Excerpt provided:
----------

Rapid technological advancements and the biodiversity crisis have motivated efforts to document species before their extinction. However, taxonomic coverage gaps, where certain species are underrepresented in biodiversity databases, can distort our understanding of ecosystems. Here, we quantified how many of the plant species found in a hotspot are invisible, i.e. they would be excluded from studies due to insufficient occurrence data. Additionally, we identified factors influencing the invisibility of species.
Atlantic Forest hotspot, Brazil.
We downloaded and filtered occurrence data from 15,010 plant species from online biodiversity databases. We utilized multiple thresholds, each representing a minimum required number of records, to classify species as “invisible” if their record count fell below these thresholds. We fitted logistic models to estimate how factors such as life form, presence of a vernacular name, geographical distribution, endemism, and year of taxonomic publication influence the odds of species exclusion.

----------

Continue the abstract above about invisible plant species in Brazil's Atlantic Forest, starting right after its last sentence.

----------

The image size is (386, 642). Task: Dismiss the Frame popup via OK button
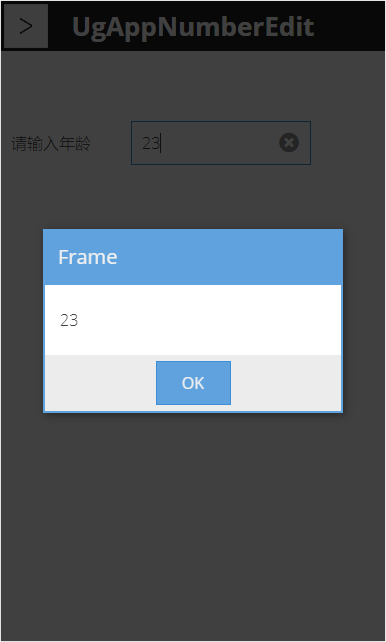point(193,383)
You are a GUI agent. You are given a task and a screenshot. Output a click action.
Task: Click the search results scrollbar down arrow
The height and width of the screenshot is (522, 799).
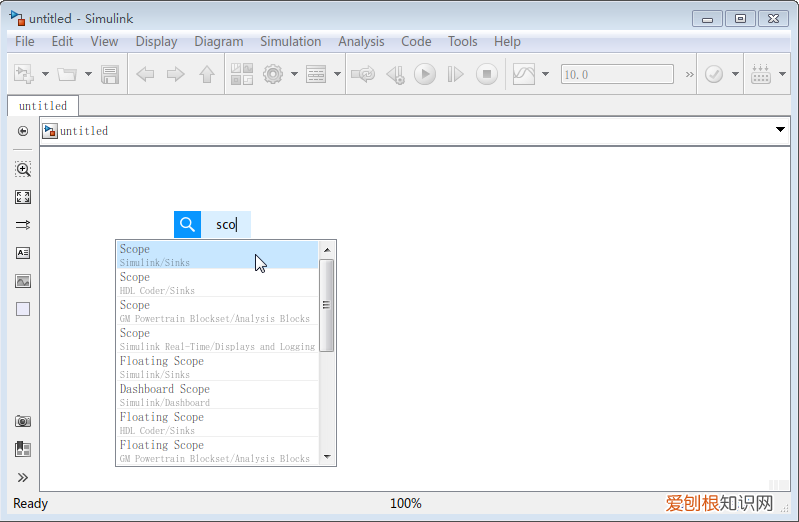(x=326, y=458)
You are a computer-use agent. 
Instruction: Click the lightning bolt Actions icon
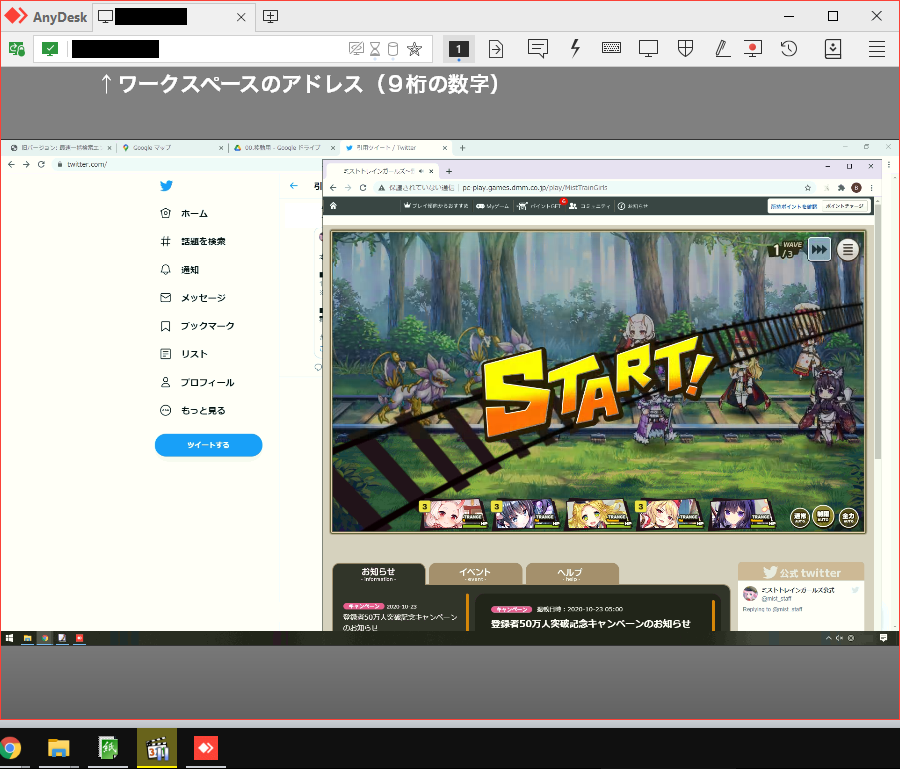[x=575, y=48]
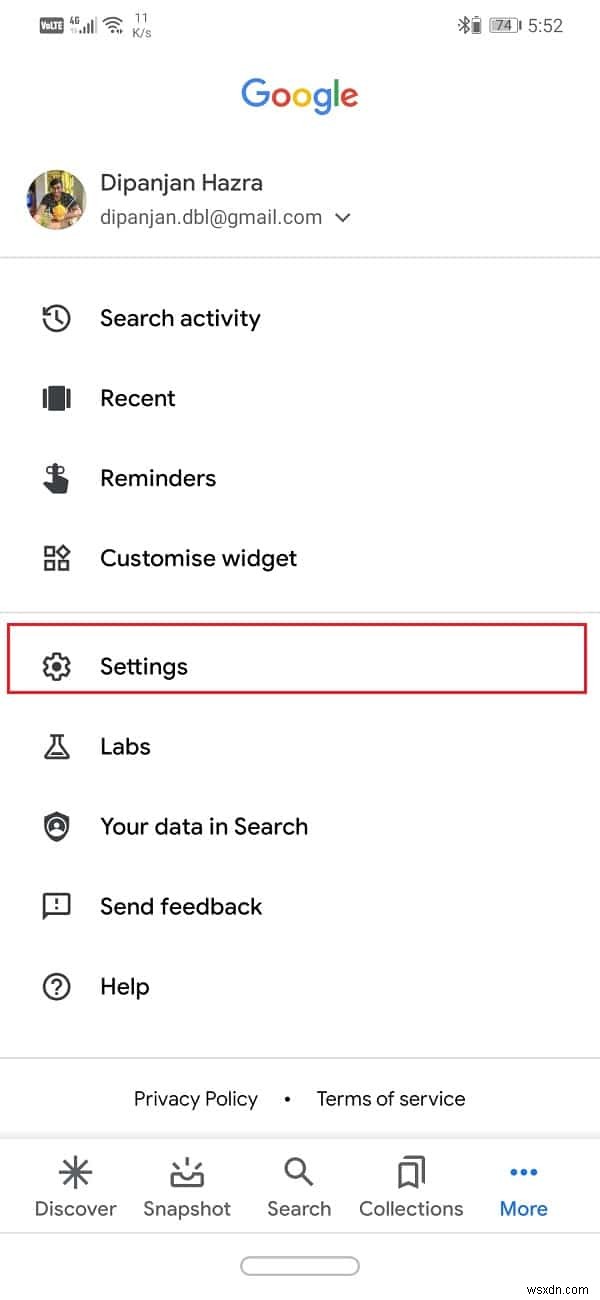The height and width of the screenshot is (1300, 600).
Task: Tap the Dipanjan Hazra profile picture
Action: (56, 200)
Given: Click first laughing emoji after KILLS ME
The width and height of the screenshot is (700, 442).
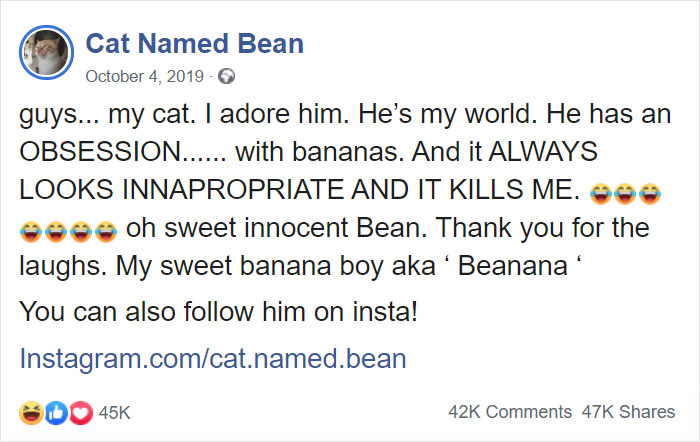Looking at the screenshot, I should 601,192.

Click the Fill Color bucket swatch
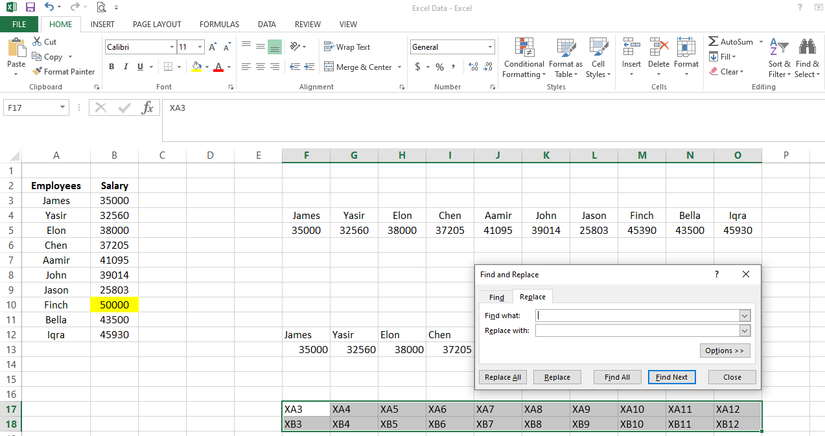pos(196,67)
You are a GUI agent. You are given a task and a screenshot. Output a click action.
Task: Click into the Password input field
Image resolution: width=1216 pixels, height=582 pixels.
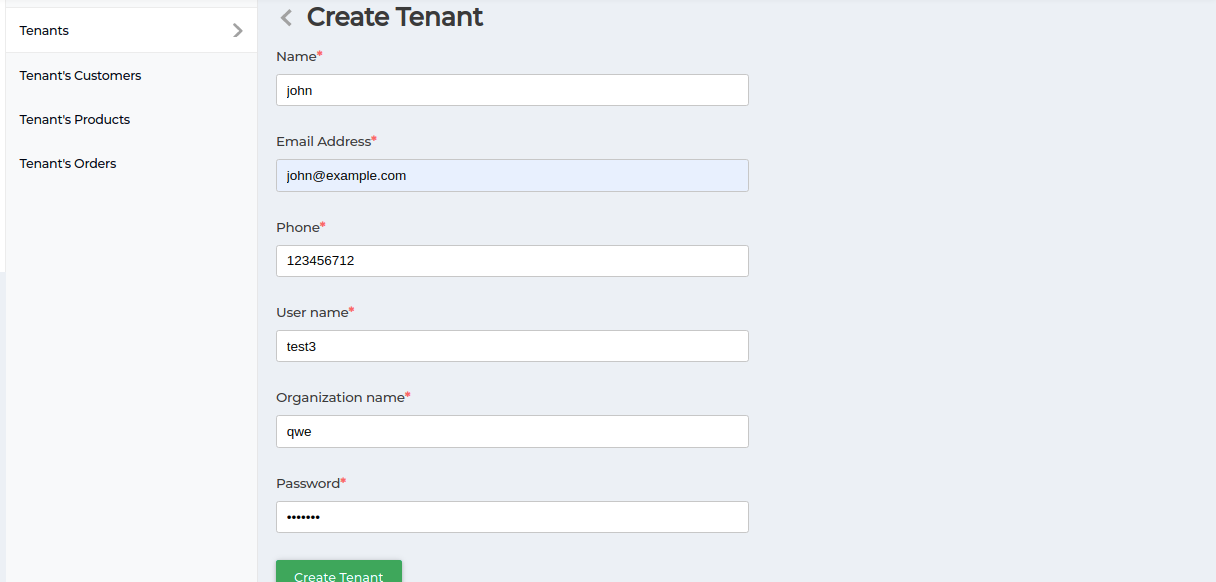point(512,517)
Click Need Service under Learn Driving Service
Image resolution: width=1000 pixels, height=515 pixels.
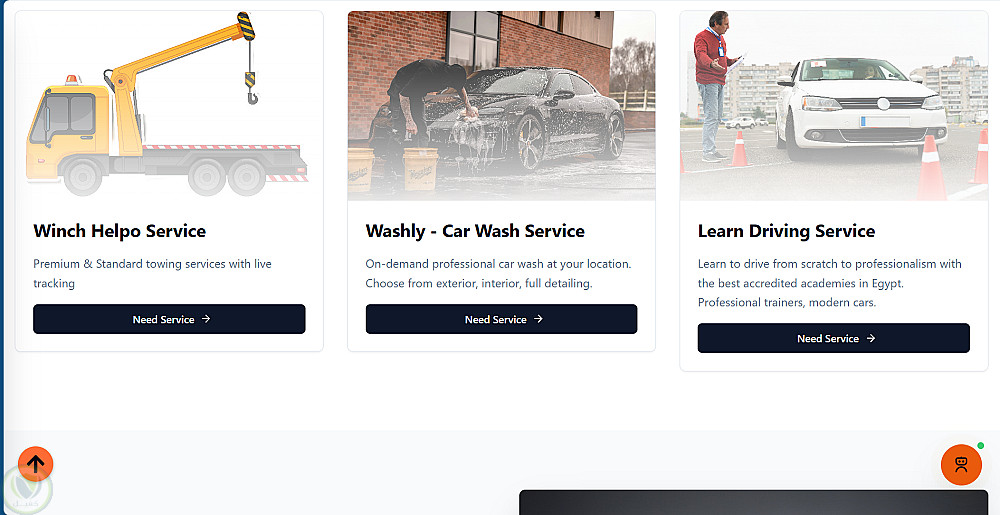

----------

Response:
The proportion of invisible species ranged from 14% when employing simple tools requiring just three records to as high as 64% with more demanding tools requiring at least 60 records. Species with specific characteristics are more prone to invisibility, including non-tree species, species without vernacular names, species with restricted distributions within Atlantic Forest, endemic species, and species with names published more recently. A significant portion of these invisible species are distributed along the coastline. In contrast, the continental portion of the biome exhibits fewer taxonomic coverage gaps of known species, most likely due to lower rates of new species descriptions.
Coverage gaps are shaped by the interaction of biological traits, societal preferences, limited technical support, and human activities. Studies relying on distributional data must balance the rigour of filters and thresholds to achieve both geographical reliability and taxonomic coverage, adjusting them to align with each study's specific data and goals.